The #savethaplan -- a conservation campaign against the use of the "One Map" policy to redraw the demarcation of national parks -- is now trending in the top spot on Thai social media.
In just a few days, over 70,000 nature lovers have signed in support of the campaign to protect 265,286 rai of forest land in Thap Lan National Park.
This successful online petition is surprisingly in sync with a public hearing that that has been organised both onsite and online by the Department of National Parks Wildlife and Plant Conservation (DNP) on the same topic from June 28 to July 12.
The onsite hearing was held among communities living around Thap Lan National Park in Nakhon Ratchasima, Sa Kaew and Prachin Buri provinces.
DNP officials such as National Park Office director Chaiwat Limlikhitaksorn have openly supported the #savethaplan scheme.
He has even given media interviews warning that the One Map policy will convert precious forest land in national parks into Sor Por Kor plots that will eventually end up in the hands of land developers.
Those warnings are worrying, to say the least.
Yet there is more than meets the eye when it comes to the issue of forest land management in Thap Lan and other national parks.
While thousands of people disagree with the One Map policy despite only having heard about it for the first time, many local villagers told the public hearing that they welcome it. For local villagers, One Map will clean up issues related to overlapping land and end their conflicts with the DNP.
They have valid reasons.
When the Thai government declared Thap Lan to be a national park in 1981, local forest dwellers were outlawed even though their descendants had lived there previously.
With the land lines redrawn and newly introduced rules like One Map being much more fair, these villagers had been expecting they could return to the forest and make sustainable use of it.
What happened to the forest dwellers in Thap Lan shows the extent to which our land management policy is in bad shape. For decades, conservationists, villagers and academics have pressed policymakers to pass a forest management law that recognises the rights of local people, as well as better maps to reduce overlapping land and false clams.
The nine agencies responsible for land management now use different maps. Needless to say, conflicts and violations are inevitable.
The One Map policy was developed over eight years ago to put agencies on the same page and clear up any land conflicts between the state and villagers. It is not a physical map; rather, it is a consensus-based policy in which the nine government agencies and landlords, such as the Treasury Department, work together to clear overlapping land claims and draw new lines.
Make no mistake: the One Map policy is no magic pill.
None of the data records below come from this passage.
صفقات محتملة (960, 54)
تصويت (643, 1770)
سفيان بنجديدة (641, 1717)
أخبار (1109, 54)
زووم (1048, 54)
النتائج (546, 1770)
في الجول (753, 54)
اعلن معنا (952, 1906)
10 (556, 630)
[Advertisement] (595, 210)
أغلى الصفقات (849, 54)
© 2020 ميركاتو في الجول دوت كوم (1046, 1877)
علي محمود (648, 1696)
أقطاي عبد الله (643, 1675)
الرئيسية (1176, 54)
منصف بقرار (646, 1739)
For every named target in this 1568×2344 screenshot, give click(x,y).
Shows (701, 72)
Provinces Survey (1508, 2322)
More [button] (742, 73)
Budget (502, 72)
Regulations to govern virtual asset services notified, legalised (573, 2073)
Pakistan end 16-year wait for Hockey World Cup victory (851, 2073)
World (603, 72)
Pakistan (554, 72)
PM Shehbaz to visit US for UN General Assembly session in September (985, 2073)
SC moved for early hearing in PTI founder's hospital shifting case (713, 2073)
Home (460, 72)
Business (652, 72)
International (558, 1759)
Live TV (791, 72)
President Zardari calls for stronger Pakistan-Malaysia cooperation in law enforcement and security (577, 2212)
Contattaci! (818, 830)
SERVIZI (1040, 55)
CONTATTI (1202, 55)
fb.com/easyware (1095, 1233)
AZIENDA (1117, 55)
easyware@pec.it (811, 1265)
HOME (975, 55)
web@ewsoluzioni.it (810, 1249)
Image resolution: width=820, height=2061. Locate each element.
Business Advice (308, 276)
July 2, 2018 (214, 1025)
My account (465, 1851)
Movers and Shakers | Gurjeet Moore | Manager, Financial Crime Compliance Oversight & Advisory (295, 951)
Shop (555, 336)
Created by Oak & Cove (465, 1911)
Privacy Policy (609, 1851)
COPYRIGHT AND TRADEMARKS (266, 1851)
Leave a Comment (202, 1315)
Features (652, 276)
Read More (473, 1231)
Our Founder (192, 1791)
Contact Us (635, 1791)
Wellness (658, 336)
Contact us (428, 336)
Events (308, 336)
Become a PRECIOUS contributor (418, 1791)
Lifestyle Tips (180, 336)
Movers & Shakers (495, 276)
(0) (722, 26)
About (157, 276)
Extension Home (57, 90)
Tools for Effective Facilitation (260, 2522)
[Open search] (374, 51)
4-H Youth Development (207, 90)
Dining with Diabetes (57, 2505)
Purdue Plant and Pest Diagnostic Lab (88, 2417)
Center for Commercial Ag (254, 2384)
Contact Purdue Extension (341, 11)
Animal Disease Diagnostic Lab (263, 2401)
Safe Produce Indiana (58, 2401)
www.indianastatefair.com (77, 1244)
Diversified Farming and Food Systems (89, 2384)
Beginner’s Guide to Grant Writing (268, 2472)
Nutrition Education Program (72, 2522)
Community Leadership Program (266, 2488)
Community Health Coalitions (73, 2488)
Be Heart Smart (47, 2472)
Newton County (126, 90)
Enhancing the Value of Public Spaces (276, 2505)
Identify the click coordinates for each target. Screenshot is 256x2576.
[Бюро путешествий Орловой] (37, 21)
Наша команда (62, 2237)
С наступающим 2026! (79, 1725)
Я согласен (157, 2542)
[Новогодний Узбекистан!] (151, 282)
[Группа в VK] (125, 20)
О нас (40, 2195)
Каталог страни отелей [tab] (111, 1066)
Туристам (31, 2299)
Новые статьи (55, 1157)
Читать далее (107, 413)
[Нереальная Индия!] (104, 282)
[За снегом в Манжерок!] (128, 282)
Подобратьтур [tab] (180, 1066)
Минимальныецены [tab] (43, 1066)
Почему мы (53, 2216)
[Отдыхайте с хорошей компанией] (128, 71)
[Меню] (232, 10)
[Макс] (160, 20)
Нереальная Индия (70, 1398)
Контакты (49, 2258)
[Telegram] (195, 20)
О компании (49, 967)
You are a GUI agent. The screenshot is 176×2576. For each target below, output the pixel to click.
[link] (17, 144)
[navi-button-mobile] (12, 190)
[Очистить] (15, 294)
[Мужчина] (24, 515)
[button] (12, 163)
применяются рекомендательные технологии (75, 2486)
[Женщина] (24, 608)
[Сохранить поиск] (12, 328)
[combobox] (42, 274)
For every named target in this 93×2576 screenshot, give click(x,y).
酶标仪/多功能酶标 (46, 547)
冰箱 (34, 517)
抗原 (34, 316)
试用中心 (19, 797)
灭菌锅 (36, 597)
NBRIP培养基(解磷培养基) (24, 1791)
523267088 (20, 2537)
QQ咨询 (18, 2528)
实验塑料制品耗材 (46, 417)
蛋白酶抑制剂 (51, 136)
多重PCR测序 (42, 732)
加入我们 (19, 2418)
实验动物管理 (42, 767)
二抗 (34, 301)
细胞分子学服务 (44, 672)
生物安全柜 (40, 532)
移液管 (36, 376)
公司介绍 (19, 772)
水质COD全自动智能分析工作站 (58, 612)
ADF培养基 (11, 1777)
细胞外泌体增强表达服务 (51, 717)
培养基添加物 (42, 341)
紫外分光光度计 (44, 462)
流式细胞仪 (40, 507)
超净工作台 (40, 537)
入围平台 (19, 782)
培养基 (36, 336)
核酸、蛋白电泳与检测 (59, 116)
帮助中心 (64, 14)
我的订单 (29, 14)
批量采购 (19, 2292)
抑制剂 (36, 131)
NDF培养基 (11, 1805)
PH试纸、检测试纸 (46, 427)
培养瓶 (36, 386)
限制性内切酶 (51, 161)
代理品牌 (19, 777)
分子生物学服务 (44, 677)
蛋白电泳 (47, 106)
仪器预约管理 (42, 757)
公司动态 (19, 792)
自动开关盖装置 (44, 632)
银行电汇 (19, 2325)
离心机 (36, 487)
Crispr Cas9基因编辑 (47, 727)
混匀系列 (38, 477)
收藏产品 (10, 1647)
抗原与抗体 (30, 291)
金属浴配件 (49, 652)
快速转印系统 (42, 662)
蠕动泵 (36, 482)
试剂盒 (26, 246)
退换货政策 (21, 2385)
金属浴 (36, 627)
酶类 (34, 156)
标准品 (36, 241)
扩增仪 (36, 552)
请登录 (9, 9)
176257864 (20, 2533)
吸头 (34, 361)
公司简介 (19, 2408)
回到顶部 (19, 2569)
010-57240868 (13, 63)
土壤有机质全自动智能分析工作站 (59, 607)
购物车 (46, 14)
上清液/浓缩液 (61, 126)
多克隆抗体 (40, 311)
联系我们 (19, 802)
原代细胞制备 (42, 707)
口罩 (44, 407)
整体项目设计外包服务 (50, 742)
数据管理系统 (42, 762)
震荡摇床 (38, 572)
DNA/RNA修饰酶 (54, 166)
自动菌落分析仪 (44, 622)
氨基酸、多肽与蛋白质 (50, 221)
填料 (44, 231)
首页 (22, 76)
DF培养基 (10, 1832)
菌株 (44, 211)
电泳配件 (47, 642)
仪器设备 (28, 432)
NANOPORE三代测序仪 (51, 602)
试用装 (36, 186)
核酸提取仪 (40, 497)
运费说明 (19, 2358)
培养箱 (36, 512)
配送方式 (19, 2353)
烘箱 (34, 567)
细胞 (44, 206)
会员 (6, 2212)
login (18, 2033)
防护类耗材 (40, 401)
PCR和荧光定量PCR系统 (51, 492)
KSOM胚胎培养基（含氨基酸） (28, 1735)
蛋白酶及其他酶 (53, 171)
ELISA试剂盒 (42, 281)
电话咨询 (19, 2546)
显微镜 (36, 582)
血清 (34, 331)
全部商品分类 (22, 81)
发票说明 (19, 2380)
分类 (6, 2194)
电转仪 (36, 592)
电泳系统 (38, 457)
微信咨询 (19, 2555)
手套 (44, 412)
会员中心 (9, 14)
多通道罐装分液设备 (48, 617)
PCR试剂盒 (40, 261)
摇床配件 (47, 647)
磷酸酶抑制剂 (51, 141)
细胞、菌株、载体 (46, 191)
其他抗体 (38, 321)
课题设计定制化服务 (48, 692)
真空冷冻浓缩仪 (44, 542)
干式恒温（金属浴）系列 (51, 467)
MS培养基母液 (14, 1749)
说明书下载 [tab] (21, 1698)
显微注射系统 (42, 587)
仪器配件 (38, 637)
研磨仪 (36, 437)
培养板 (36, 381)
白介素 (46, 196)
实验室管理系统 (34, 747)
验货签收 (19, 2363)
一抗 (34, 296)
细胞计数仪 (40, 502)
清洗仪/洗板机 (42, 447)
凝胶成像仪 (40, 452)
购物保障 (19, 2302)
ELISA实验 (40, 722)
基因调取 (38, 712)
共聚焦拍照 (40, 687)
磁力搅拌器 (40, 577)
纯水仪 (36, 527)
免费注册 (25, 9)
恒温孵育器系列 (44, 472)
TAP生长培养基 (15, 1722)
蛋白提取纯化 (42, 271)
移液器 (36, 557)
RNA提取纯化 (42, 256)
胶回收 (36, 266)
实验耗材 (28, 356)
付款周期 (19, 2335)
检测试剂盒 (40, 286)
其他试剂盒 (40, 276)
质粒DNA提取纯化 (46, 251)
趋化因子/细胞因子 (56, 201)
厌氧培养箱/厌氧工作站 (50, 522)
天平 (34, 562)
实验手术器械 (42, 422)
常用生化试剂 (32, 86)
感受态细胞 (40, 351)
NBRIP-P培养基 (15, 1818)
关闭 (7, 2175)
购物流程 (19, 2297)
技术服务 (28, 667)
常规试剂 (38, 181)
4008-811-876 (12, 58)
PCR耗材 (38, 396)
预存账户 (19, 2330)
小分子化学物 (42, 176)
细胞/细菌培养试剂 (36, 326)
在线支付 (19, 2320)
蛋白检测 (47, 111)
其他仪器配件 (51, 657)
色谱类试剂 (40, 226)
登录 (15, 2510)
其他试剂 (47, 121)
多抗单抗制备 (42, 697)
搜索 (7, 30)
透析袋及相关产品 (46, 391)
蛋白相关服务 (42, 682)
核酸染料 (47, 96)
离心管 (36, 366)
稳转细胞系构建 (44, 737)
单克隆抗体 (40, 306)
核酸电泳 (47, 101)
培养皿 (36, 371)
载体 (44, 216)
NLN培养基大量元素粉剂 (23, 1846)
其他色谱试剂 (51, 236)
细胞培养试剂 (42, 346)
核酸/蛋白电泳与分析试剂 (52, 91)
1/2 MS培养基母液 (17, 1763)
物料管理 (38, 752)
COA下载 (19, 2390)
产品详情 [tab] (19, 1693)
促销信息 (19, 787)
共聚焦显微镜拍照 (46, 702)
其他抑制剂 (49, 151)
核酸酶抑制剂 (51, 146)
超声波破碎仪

First and foremost, the government needs to put in place guardrails to prevent annexed land from falling into the wrong hands.
Instead of moving designated plots to new agencies like the Agricultural Land Reform Office (Alro) as the #savethaplan campaigners warned, these annexed plots must be pooled and overseen by national land management committees that will decide where these plots will go and who is entitled to have access to them.
The government must listen to all sides and make a sound policy to protect Thap Lan forest and its villagers.